Wednesday, October 15, 2008

Kal Ho Naa Ho

I hope you enjoy this song.

Tuesday, October 14, 2008

The Day of Pentecost

The day of Pentecost is a subject that often befuddles the naïve reader. Acts 2 has been interpreted in a variety of ways from the Jew to the Protestant Christian. The popular Pentecostal church, today, claims its founding on it. The great spiritual manifestations found in Acts 2, in a way, coincide with Pentecostal services which usually contain emotional music and “speaking in tongues.”

However, the day of Pentecost as recorded by Luke requires a bit of foundational knowledge in order to extrapolate the meanings of the events that occurred. This knowledge also helps to define the early church and project its growth.

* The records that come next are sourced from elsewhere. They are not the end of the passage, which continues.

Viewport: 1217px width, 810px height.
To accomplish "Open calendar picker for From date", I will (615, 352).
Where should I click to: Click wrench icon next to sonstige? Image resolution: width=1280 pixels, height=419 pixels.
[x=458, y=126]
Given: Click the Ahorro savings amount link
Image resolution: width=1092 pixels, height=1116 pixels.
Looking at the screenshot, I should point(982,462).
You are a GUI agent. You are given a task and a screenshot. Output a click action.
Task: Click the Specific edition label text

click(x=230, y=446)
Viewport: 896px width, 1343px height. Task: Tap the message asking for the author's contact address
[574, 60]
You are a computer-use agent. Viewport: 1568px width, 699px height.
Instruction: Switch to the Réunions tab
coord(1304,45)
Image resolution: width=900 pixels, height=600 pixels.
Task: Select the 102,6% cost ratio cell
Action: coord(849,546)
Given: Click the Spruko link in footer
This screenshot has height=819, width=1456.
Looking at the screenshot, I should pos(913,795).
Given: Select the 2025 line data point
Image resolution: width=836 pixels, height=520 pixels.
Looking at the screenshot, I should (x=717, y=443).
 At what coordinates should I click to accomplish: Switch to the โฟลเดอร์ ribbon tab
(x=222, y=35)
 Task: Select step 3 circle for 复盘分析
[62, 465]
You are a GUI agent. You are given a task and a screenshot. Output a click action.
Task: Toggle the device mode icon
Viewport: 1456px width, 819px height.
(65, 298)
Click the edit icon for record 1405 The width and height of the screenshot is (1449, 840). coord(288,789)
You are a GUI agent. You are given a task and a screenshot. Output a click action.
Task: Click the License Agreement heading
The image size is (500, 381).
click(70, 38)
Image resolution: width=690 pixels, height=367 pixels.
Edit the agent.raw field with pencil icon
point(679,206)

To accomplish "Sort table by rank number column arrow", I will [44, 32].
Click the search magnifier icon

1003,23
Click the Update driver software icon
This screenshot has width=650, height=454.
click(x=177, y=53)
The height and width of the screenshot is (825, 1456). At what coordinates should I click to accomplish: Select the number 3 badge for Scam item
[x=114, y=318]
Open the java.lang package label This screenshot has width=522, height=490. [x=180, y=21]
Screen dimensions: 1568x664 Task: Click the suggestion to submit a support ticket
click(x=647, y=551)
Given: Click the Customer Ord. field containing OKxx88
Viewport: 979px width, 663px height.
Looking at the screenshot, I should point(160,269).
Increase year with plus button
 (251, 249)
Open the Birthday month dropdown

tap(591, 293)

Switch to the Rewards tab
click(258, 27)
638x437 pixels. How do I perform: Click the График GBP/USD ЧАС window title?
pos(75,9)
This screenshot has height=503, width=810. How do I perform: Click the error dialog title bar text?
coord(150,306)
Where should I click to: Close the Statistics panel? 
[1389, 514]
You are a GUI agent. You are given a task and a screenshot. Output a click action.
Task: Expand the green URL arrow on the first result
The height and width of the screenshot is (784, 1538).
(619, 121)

The online Jewish encyclopedia refers to the Pentecost as a Greek term applied to the 50th day of the “Feast of Harvest.” It was also thought as the anniversary of the day that the law was received from Sinai (Bruce, The Book of the Acts, 50). One item of certainty, is that those in attendance were not Gentiles, for the vision to preach to the Gentiles has not yet occurred until Acts 10. However, these were “Jews, devout men, out of every nation under heaven” (Acts 2:5). The day of Pentecost was a perfect occasion to bring many people of different tongues together to witness a miracle of tongues.

F. Bruce describes the experience: “The Galilean accent was easily recognized, as Peter knew to his cost on an earlier occasion; but these Galileans appeared for the moment to share among them a command of most of the tongues spoken throughout the known world” (Bruce, The Book of the Acts, 54).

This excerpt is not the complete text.